As Persian culture grew confident in its Islamic forms, the significance of heredity and noble birth was reaffirmed, and respect for them was able to co-exist more or less comfortably with the Islamic ethos. For instance, Afżal-al-Din Aḥmad Kermāni (d. ca. 1218) places men of ḥasab o nasab in the highest social category, on a par with princes (p. 58). Like other Muslims, many Persian thinkers came to believe that the Islamic egalitarian truth applied only in the next world, whereas in this world hierarchies based largely on heredity were real, necessary, and desirable. Indeed, some Persian writers argued that God had ordained socio-economic inequalities in this world as part of the divine plan (Rāḡeb Eṣfahāni, pp. 111-14; Marlow, pp. 148-51).

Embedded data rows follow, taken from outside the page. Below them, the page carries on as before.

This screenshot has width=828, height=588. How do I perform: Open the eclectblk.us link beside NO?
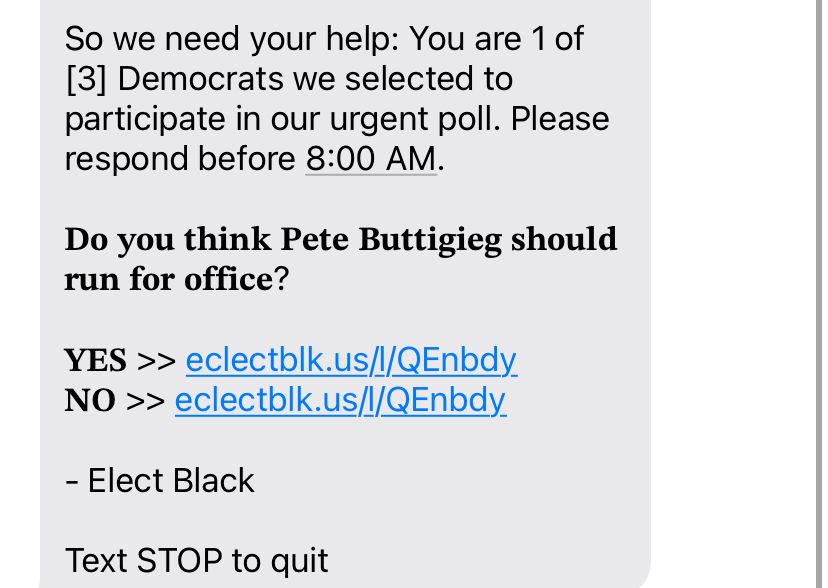point(341,401)
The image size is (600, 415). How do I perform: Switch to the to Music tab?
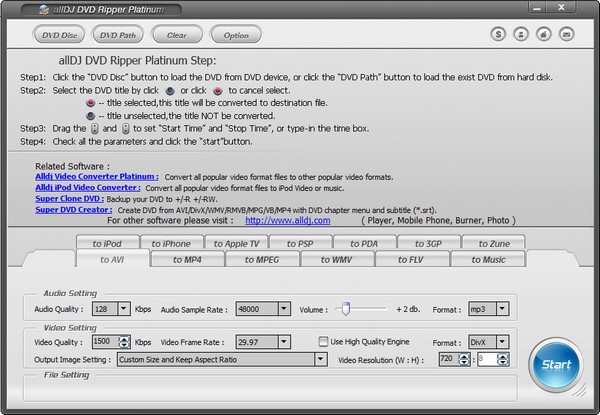click(487, 260)
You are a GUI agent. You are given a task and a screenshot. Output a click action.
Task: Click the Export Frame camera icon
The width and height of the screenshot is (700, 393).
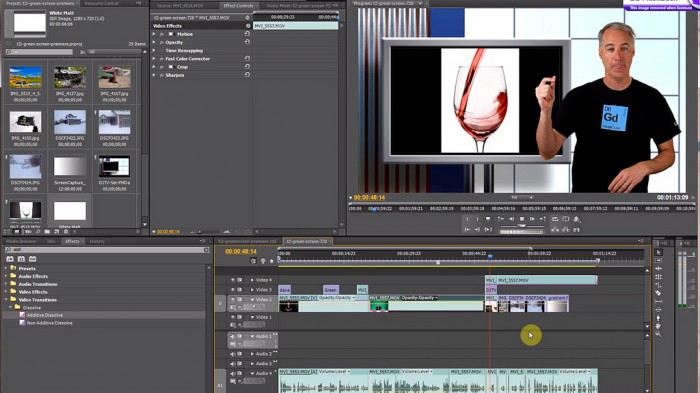point(576,219)
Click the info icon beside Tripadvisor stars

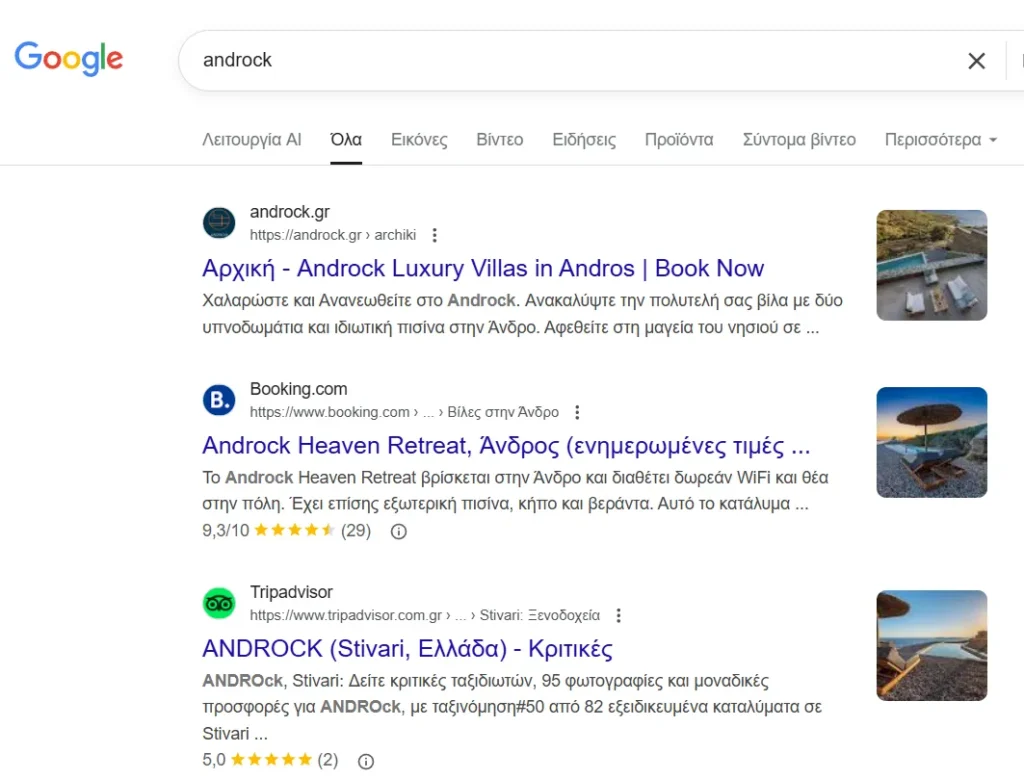[x=366, y=761]
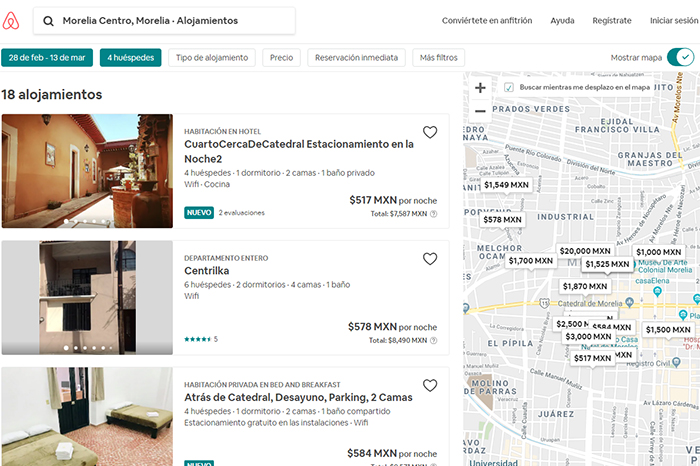Viewport: 700px width, 466px height.
Task: Click the Airbnb logo icon
Action: [11, 20]
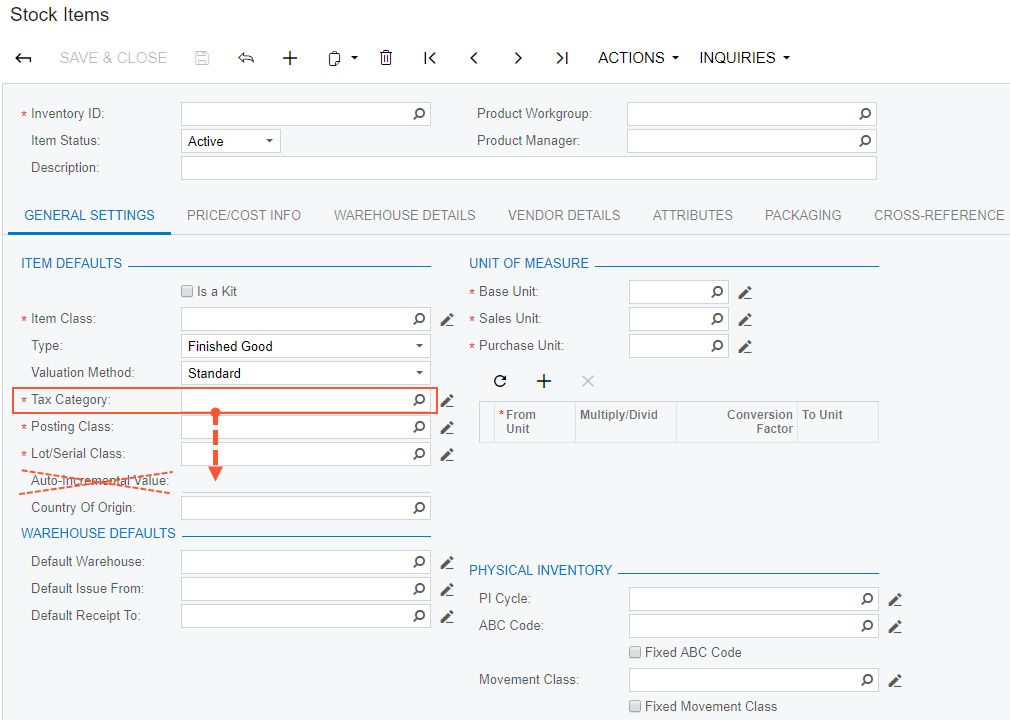Expand the Valuation Method dropdown
The width and height of the screenshot is (1010, 720).
point(305,373)
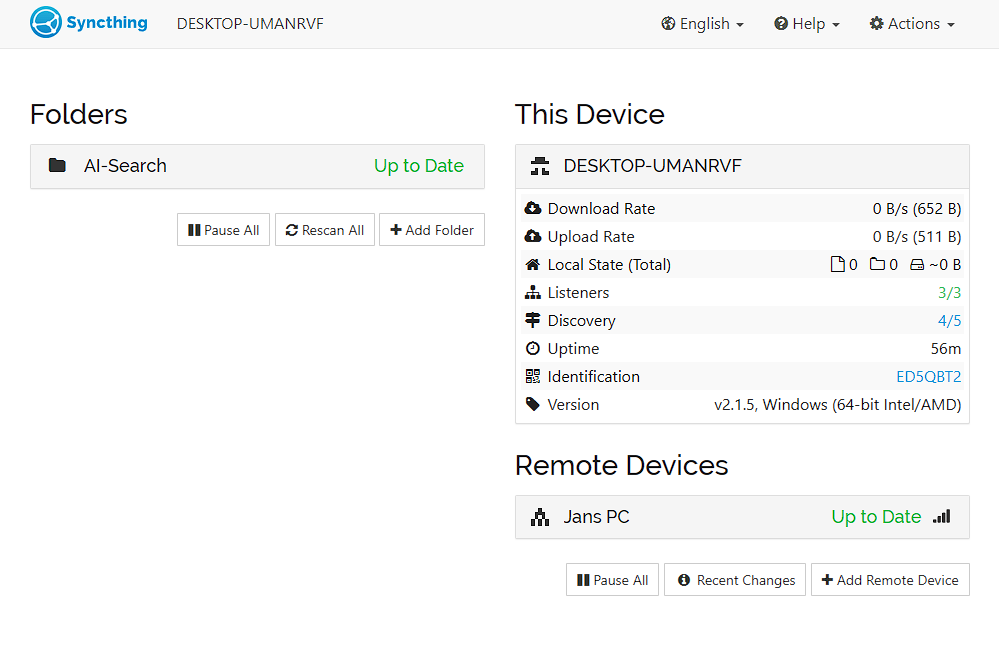The image size is (999, 647).
Task: Open Recent Changes
Action: [735, 580]
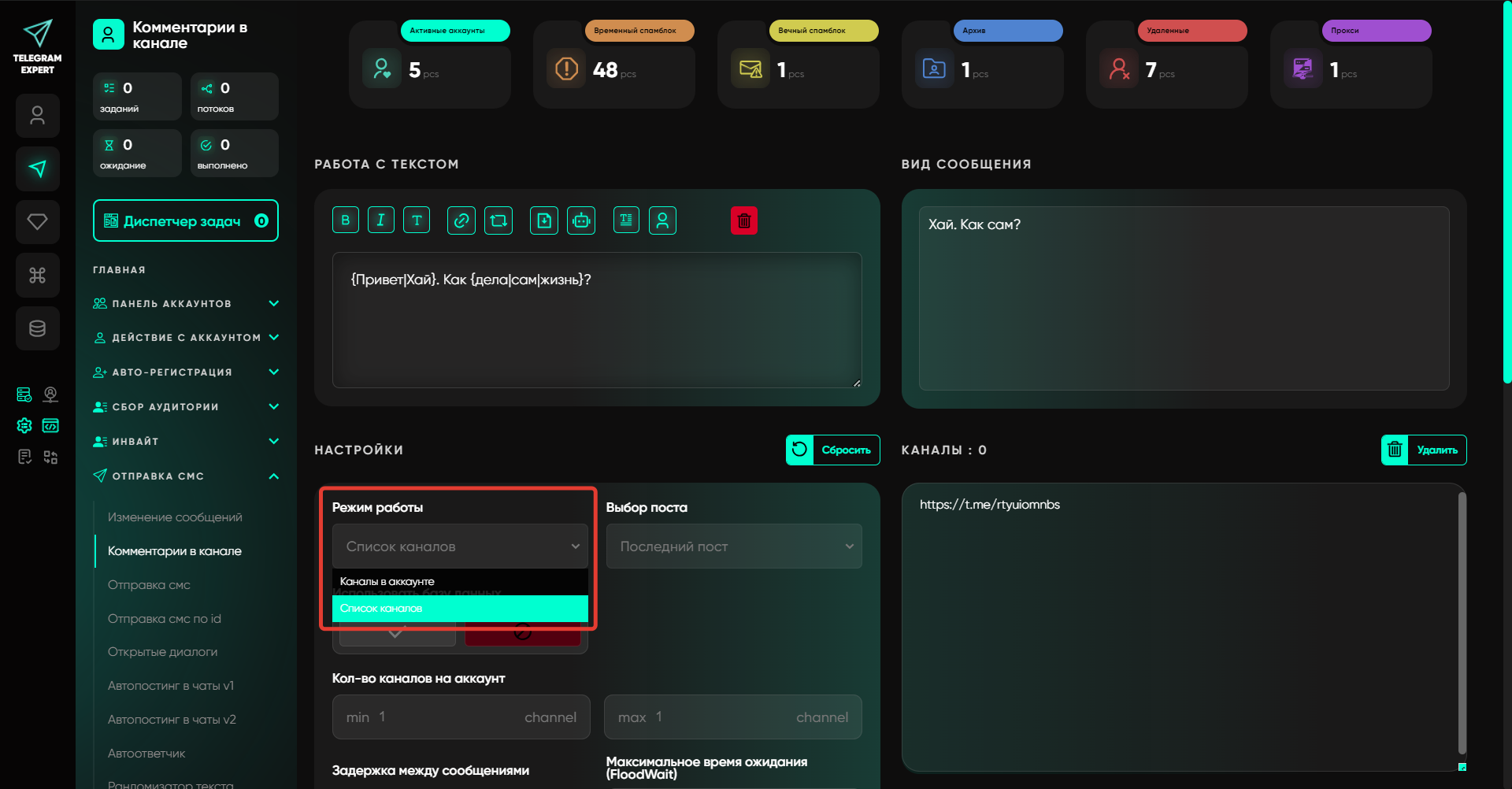
Task: Insert a link using the chain icon
Action: 461,220
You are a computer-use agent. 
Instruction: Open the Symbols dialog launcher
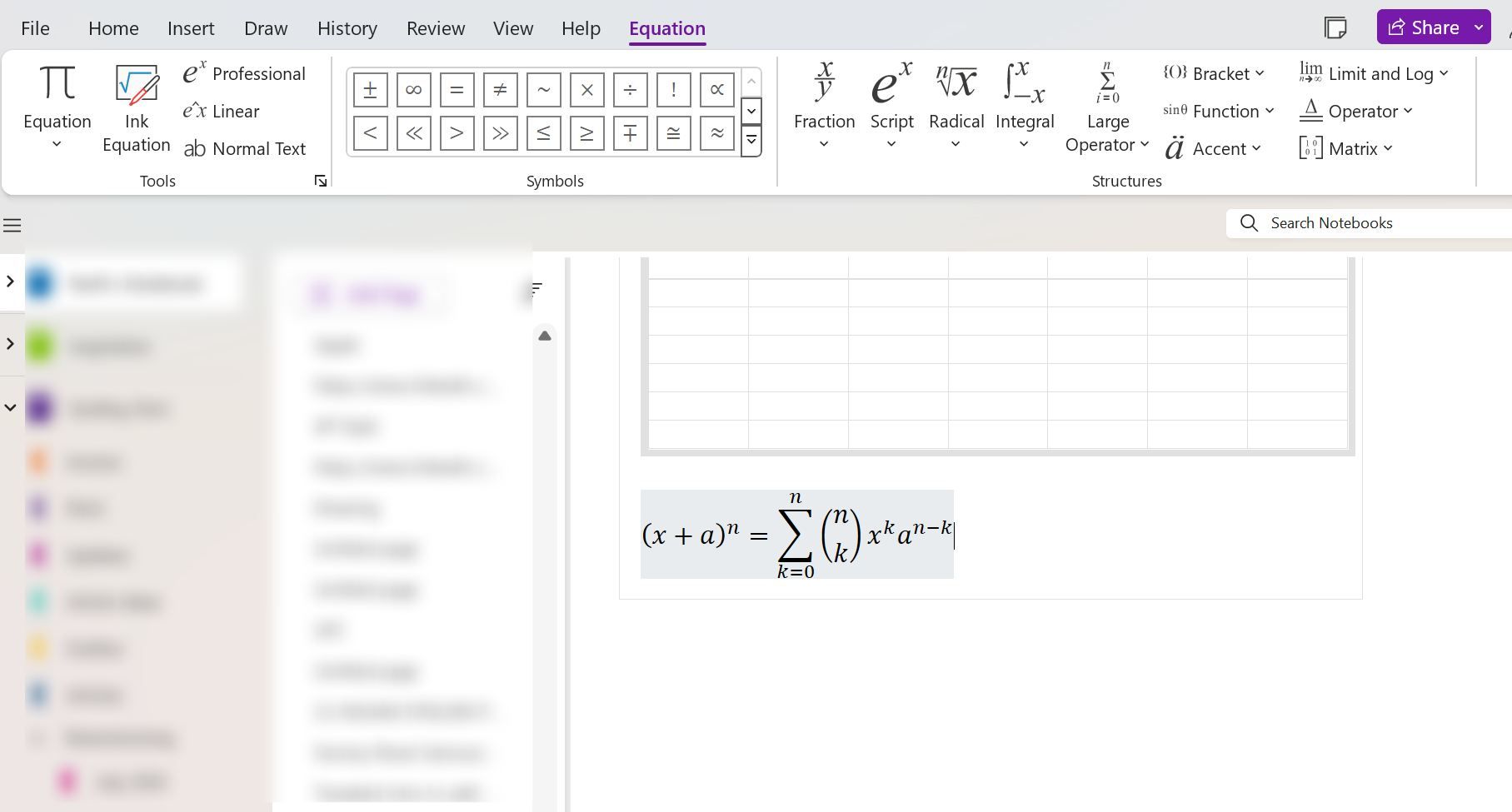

At the same time, Persians themselves adopted the science of genealogy for their own needs. In particular, they devoted their attention to the genealogies of the Prophet and Imams. A lengthy section is devoted to genealogy in the Persian encyclopedia Nafāʾes al-fonun (comp. 1334) of Šams-al-Din Āmoli, who still considered a sophisticated knowledge of the science of genealogy and its branches desirable (II, pp. 287 ff.; see also Bahāʾ-al-Din Āmoli, pp. 46 ff.).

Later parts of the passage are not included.